**Stated goal**. Copy out the lines of the records word for word, starting with the line containing "Where should I" and going on through the end of the records, and leave the pictures out of your answer.

**Given data**.
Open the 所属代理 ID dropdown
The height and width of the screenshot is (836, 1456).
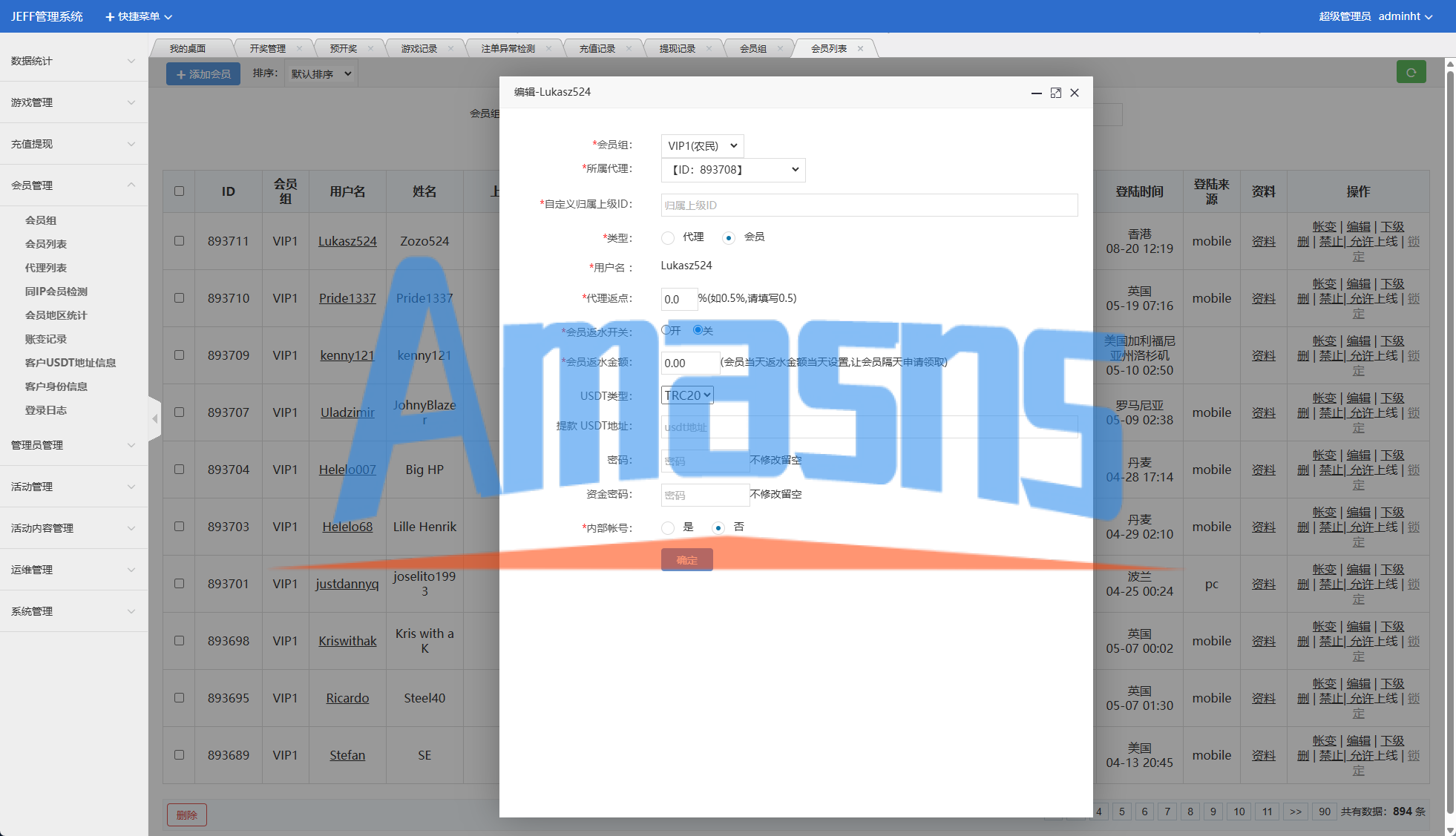(732, 170)
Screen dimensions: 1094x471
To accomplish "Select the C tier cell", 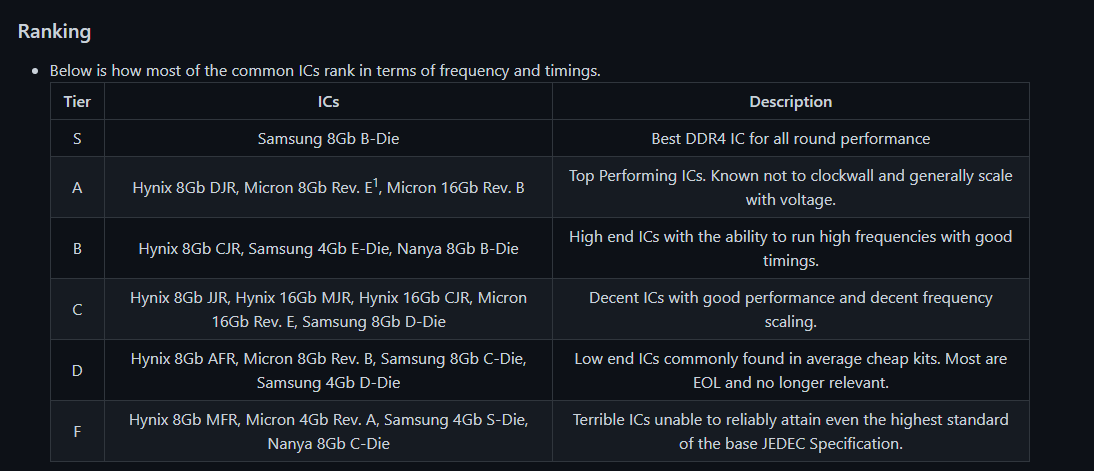I will click(x=77, y=309).
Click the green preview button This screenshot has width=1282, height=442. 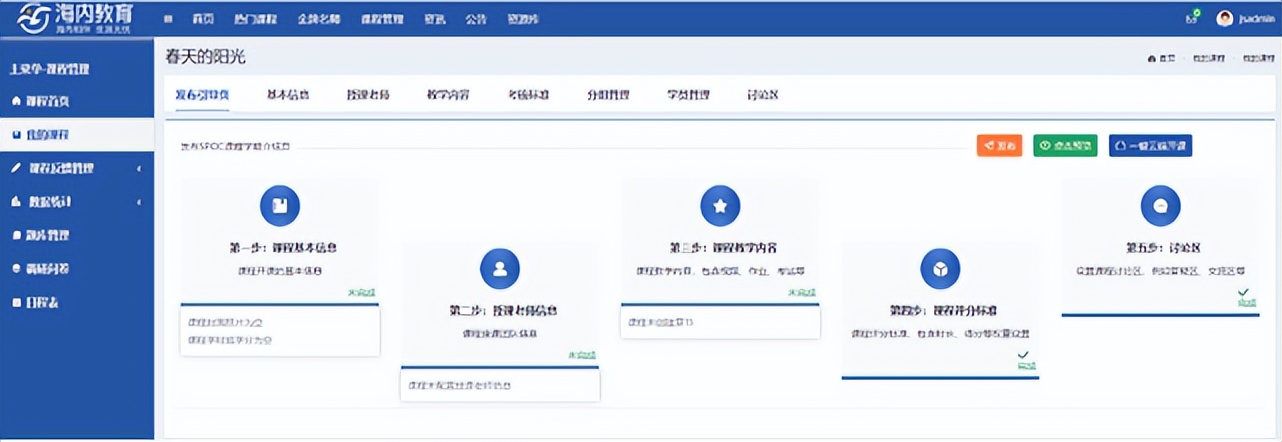click(1065, 146)
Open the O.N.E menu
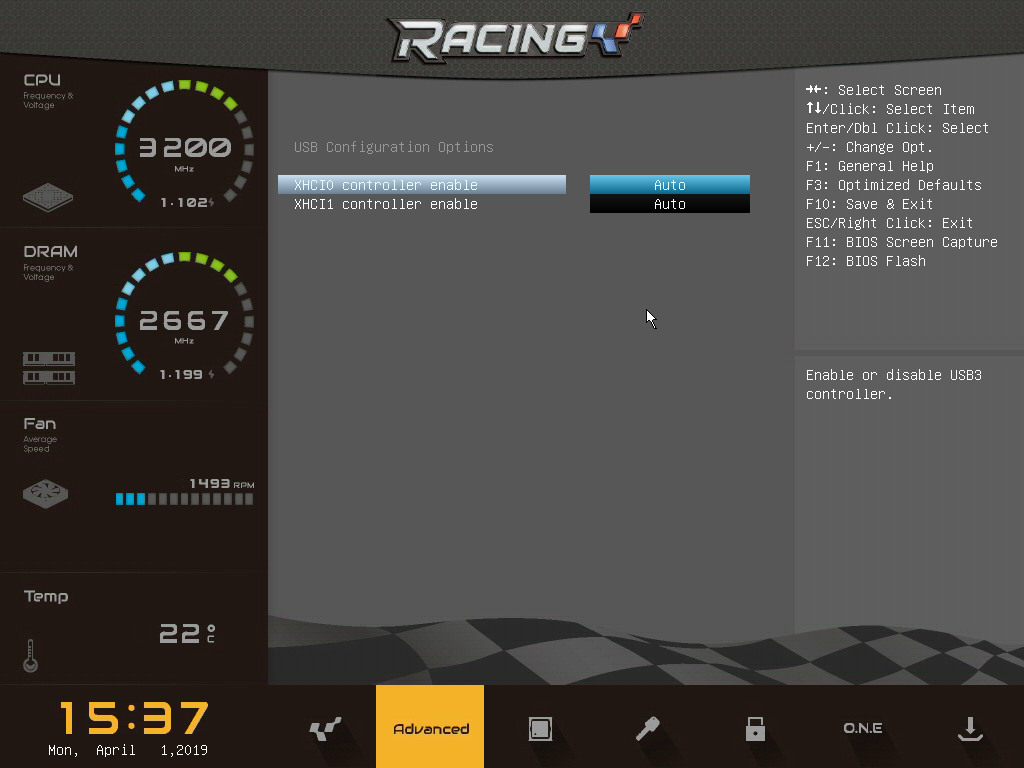The width and height of the screenshot is (1024, 768). pos(862,727)
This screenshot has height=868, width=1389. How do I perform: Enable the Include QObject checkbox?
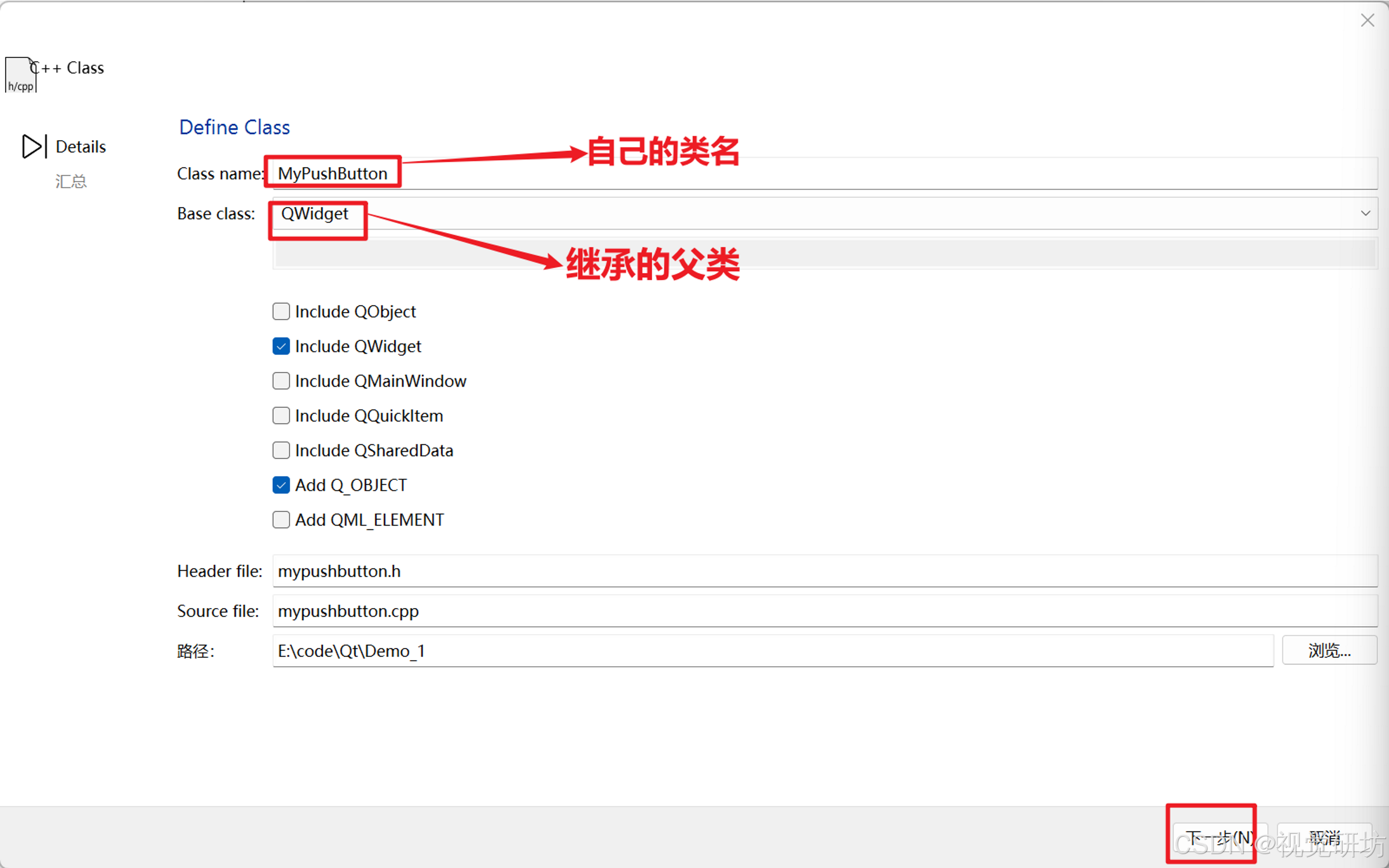point(281,311)
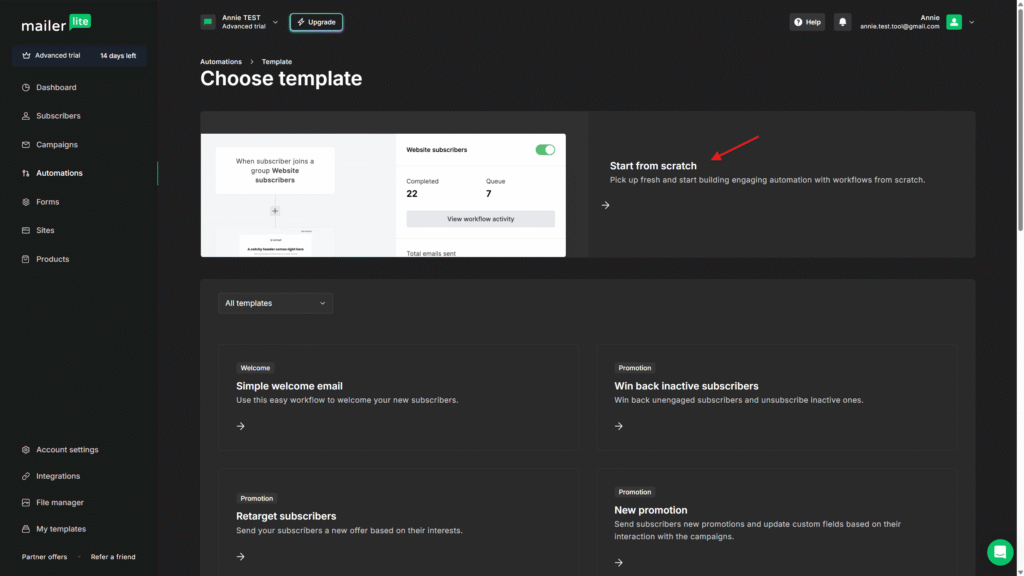Screen dimensions: 1024x576
Task: Go to Campaigns in the sidebar
Action: (x=57, y=145)
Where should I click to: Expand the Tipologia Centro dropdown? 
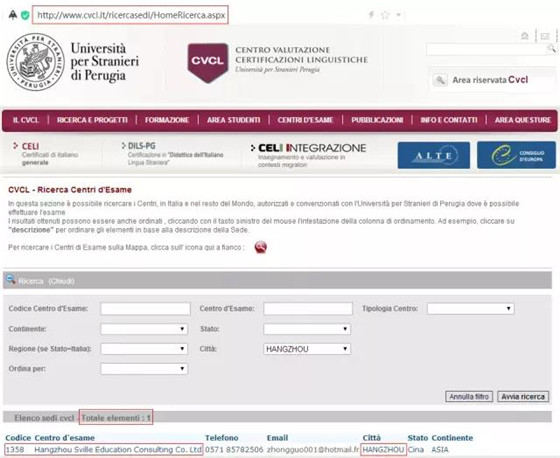click(x=470, y=309)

**Answer to this problem**.
Where should I click to: Expand the Tipologia Centro dropdown? 
click(x=470, y=309)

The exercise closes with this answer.